Mia spent the next half an hour tidying up the room, stacking empty coffee cups to take down to the kitchen, clearing the junk that had accumulated on the small table next to the armchair, and even opening the window to let in some fresh air.  

“There,” she said when she was finished, standing in the middle of the room. “Isn’t that better?”  

The beaming smile she got from Mr. Sullivan was all the answer she needed.  

. . . 

“Again, I can’t thank you enough for coming in today!” The lady, who she now knew as Barbara, exclaimed as Mia and her mother turned in their volunteer's name tags. “We’ve never had a volunteer as invested as you are! The Hopewell Retirement Center is happy to have you! I hope you’ll come back sometime soon!”  

“We will! Thank you!” 

The next week, when Mia’s mother couldn’t take her to the retirement center because of a last-minute work emergency, she came by herself. When she left the second time, she felt a strange feeling. She wasn’t just feeling happy, but she was feeling happy because she’d done something to help somebody else. And she liked it too. She liked the residents. 
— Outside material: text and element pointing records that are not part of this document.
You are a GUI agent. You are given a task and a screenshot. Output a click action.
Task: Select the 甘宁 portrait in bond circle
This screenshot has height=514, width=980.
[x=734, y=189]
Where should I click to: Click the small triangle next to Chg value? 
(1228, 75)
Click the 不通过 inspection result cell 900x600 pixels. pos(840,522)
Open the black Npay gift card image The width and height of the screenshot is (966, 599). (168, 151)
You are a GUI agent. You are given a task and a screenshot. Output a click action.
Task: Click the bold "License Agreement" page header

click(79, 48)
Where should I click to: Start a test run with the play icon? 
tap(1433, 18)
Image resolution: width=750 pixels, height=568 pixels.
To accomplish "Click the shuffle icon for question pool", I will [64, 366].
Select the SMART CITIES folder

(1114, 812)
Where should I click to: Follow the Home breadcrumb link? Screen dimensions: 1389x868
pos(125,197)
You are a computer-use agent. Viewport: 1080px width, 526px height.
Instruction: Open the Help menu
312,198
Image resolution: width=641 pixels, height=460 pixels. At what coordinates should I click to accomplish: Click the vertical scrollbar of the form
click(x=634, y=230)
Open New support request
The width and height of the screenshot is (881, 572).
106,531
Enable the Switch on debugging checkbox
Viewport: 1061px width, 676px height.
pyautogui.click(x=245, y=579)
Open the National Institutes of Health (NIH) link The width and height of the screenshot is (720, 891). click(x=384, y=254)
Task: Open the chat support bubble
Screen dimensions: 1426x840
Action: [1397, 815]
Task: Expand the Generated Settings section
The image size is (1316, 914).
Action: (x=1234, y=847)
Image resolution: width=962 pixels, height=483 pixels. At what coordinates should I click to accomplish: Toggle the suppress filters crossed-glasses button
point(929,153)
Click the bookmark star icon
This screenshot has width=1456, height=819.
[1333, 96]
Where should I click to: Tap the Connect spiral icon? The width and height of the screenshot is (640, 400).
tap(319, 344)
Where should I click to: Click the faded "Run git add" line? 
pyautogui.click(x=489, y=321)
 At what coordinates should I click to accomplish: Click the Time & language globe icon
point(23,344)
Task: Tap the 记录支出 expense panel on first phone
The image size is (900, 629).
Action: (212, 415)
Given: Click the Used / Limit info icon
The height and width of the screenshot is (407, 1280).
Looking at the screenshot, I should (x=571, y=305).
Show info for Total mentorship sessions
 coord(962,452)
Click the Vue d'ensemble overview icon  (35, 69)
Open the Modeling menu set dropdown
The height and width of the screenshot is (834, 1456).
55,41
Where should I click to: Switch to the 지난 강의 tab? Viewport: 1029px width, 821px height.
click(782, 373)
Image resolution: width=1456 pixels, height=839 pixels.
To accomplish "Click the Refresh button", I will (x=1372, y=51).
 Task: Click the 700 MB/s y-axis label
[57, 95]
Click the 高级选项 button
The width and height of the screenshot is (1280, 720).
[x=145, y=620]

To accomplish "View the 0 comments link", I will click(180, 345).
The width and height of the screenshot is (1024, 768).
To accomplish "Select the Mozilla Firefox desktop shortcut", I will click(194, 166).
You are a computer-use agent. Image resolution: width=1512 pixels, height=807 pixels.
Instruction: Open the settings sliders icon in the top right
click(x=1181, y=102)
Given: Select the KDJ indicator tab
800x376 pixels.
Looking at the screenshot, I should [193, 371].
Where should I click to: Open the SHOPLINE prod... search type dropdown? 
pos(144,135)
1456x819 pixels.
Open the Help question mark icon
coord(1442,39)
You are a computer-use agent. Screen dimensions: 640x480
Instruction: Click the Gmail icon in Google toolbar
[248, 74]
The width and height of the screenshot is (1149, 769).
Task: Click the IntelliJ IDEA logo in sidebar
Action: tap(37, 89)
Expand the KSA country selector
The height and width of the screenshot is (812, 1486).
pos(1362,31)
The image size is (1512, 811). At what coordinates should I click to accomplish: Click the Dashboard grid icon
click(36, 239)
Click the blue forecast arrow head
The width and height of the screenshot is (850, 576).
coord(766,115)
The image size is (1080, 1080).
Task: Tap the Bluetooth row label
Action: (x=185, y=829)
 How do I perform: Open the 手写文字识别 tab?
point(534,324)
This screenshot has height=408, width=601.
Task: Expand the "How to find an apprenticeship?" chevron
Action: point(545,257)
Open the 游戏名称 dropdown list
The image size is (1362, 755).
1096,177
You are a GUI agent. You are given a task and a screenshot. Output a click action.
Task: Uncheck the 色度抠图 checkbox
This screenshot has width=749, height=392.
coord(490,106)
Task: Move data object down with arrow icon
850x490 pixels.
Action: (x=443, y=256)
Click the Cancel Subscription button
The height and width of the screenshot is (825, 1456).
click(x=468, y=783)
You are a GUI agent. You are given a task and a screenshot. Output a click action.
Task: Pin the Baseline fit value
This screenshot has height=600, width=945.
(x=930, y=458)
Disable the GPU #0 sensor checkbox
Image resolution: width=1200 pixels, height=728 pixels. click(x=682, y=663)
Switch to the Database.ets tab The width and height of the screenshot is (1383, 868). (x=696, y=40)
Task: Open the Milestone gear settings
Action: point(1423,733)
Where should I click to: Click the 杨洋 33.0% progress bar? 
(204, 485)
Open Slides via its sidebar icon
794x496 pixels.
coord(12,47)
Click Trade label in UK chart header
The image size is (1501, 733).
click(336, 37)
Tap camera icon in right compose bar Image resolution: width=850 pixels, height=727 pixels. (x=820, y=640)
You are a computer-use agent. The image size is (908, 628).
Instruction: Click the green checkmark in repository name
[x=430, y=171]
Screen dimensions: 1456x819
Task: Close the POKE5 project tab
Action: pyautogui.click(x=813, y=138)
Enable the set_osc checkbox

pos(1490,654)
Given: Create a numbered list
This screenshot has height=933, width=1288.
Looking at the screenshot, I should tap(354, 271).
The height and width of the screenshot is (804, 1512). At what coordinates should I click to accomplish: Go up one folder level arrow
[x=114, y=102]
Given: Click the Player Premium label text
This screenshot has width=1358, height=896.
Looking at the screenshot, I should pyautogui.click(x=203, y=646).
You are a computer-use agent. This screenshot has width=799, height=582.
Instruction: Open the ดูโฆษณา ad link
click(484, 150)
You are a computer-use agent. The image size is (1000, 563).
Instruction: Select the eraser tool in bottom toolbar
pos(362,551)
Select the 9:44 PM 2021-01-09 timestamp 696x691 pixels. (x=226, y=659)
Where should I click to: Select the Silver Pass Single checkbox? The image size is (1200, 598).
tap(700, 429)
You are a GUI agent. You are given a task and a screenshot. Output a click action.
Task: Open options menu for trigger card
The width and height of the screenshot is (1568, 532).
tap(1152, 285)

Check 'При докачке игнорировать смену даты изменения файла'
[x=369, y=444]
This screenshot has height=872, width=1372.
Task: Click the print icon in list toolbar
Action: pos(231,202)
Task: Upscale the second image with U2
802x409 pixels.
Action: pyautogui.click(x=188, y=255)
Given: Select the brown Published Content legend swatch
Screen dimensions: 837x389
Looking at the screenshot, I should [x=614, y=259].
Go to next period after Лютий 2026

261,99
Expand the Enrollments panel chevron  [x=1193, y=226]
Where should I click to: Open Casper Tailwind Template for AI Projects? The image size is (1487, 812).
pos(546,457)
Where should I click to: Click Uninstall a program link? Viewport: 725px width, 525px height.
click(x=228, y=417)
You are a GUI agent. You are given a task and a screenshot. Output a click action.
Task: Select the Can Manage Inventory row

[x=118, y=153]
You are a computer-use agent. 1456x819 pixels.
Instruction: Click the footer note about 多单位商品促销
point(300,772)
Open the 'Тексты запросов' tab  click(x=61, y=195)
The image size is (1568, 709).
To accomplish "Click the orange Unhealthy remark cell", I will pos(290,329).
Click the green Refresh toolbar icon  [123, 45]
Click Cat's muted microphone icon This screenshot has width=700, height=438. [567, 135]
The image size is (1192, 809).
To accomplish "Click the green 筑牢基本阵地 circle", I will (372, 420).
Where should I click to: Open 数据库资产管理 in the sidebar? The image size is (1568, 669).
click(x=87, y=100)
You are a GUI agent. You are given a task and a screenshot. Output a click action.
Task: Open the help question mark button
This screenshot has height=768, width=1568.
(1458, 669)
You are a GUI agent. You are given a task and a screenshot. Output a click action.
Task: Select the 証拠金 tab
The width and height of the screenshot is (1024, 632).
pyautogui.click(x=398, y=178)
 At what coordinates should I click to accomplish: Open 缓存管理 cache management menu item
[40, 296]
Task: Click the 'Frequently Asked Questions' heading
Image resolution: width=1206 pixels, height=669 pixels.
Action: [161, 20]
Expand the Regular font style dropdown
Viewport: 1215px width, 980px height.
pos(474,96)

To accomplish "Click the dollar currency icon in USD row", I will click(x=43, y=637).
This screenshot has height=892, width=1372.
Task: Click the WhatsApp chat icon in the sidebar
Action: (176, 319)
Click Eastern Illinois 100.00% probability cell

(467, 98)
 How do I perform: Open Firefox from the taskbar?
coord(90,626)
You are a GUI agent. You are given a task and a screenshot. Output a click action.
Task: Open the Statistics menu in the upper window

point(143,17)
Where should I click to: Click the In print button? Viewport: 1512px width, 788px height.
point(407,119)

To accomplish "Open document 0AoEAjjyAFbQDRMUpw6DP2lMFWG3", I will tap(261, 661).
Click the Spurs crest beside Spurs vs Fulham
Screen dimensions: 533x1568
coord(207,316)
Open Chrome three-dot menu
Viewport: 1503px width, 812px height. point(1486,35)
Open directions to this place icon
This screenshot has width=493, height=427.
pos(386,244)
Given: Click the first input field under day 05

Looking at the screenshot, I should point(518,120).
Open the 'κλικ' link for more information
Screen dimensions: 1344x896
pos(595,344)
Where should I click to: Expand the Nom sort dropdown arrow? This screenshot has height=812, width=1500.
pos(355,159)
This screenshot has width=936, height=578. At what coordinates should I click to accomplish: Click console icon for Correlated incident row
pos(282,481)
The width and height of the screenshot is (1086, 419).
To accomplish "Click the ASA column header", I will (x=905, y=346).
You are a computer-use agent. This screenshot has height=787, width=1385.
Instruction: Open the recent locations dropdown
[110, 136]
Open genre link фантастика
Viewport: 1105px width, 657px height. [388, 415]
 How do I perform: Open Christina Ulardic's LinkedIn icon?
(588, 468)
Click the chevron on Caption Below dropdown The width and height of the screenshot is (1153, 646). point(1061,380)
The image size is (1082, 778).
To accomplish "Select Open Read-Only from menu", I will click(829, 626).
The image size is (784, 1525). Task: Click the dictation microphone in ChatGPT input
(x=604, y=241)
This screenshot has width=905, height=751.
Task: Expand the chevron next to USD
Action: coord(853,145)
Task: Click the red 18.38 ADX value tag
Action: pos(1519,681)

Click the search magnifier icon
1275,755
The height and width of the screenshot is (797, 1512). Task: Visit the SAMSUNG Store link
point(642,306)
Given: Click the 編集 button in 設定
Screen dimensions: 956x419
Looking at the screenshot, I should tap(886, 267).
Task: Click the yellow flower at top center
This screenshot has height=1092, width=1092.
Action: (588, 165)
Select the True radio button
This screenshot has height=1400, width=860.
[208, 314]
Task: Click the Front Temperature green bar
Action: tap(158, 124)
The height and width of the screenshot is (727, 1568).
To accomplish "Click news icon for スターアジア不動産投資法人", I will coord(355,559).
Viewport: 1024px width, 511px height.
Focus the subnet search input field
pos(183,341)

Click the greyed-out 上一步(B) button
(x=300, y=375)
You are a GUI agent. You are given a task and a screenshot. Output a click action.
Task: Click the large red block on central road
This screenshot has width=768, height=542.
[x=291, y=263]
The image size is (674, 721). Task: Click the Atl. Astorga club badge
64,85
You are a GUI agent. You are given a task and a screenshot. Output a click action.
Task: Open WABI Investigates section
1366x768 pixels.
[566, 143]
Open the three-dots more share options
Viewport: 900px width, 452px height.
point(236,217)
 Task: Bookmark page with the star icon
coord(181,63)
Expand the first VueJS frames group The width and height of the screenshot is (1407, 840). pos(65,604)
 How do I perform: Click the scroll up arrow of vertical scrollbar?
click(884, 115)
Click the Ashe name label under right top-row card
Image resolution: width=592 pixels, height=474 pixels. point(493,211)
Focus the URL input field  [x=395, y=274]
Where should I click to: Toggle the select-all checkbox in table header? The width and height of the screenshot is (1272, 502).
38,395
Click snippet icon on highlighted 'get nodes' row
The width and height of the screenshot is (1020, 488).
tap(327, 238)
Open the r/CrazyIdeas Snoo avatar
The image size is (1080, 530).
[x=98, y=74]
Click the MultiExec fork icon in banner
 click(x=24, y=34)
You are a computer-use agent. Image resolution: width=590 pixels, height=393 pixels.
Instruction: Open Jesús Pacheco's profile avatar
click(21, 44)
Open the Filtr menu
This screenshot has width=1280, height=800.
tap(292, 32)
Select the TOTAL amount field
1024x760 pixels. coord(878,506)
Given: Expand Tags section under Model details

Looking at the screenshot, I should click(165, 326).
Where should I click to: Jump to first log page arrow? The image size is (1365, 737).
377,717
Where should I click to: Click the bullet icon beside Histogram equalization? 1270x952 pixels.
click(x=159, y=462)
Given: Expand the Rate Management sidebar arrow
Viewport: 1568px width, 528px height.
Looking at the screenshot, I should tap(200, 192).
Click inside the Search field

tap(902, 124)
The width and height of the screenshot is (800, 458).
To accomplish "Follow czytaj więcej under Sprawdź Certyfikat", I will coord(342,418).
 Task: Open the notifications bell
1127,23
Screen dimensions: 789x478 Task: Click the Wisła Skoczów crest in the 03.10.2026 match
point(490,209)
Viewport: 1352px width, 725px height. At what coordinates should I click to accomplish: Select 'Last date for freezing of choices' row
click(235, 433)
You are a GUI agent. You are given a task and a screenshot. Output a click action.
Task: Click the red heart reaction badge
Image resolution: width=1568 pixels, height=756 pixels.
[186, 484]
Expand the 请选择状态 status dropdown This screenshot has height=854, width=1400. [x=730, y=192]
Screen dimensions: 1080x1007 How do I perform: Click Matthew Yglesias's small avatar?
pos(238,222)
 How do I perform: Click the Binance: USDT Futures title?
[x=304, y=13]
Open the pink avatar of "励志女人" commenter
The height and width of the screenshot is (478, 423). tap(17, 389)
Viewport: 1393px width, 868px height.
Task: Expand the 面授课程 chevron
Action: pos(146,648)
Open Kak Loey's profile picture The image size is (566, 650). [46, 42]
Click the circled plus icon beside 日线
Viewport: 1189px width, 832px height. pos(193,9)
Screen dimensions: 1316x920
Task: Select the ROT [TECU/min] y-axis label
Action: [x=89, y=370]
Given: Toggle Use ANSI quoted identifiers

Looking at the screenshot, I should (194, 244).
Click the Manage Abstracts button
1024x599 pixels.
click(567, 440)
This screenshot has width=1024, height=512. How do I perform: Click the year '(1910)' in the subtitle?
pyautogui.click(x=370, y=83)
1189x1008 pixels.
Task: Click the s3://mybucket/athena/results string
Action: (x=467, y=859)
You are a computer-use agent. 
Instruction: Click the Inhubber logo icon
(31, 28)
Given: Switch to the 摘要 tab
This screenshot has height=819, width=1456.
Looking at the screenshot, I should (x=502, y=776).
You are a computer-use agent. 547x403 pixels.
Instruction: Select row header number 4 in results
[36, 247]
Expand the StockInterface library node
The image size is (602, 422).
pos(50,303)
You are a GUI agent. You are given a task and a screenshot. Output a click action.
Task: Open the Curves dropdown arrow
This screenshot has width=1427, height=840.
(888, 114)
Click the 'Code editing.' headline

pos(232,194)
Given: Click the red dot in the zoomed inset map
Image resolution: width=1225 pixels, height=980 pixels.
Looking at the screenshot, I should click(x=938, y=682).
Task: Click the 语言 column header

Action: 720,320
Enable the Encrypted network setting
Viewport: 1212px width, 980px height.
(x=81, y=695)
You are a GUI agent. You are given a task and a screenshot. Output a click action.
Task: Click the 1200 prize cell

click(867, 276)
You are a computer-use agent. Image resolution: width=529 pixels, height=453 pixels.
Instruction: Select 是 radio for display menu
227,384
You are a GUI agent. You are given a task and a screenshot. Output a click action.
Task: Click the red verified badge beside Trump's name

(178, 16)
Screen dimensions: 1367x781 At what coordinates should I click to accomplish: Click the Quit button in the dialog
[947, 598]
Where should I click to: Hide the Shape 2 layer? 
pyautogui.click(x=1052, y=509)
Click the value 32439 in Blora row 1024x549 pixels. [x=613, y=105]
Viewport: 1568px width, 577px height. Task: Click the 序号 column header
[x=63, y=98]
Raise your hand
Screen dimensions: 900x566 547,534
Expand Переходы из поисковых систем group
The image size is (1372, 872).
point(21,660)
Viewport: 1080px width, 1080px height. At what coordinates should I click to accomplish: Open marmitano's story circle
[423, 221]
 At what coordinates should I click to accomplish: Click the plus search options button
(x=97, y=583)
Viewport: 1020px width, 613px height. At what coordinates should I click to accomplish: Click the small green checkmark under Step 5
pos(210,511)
Award ceremony, four years after... 

Mia cleared her throat and stepped up to the microphone, finally knowing what she wanted to say. “The first time I volunteered, it changed my life in so many ways. It felt good. Volunteering is different for everyone. For example, some people hate it. They think it’s too much work, and they should be getting paid for it. Other people do it every once in a while, just to say that they did. But for other people, it’s a natural thing, like breathing or blinking. For me, volunteering isn’t an extra thing that I have to force myself to do. I’ve met so many interesting people during my time volunteering and learned so many interesting things that I never would have learned otherwise. But the most important thing I’ve learned is that volunteering is something necessary for this world. Not just to help other people, although, that is most of it. It’s also to feel good about yourself. The surge of pride after you’ve done something nice for someone else is something that you can’t feel any other way. So, I guess what I’m trying to say is that I don’t think I should be receiving this award. There are so many volunteers out there that never get recognition. Next time you have the opportunity to do something nice for someone, take that opportunity. See how it makes you feel. And when you do, it’s going to help improve this world.”  

And with that, Mia Scott accepted her award and went back to her seat, smiling to herself.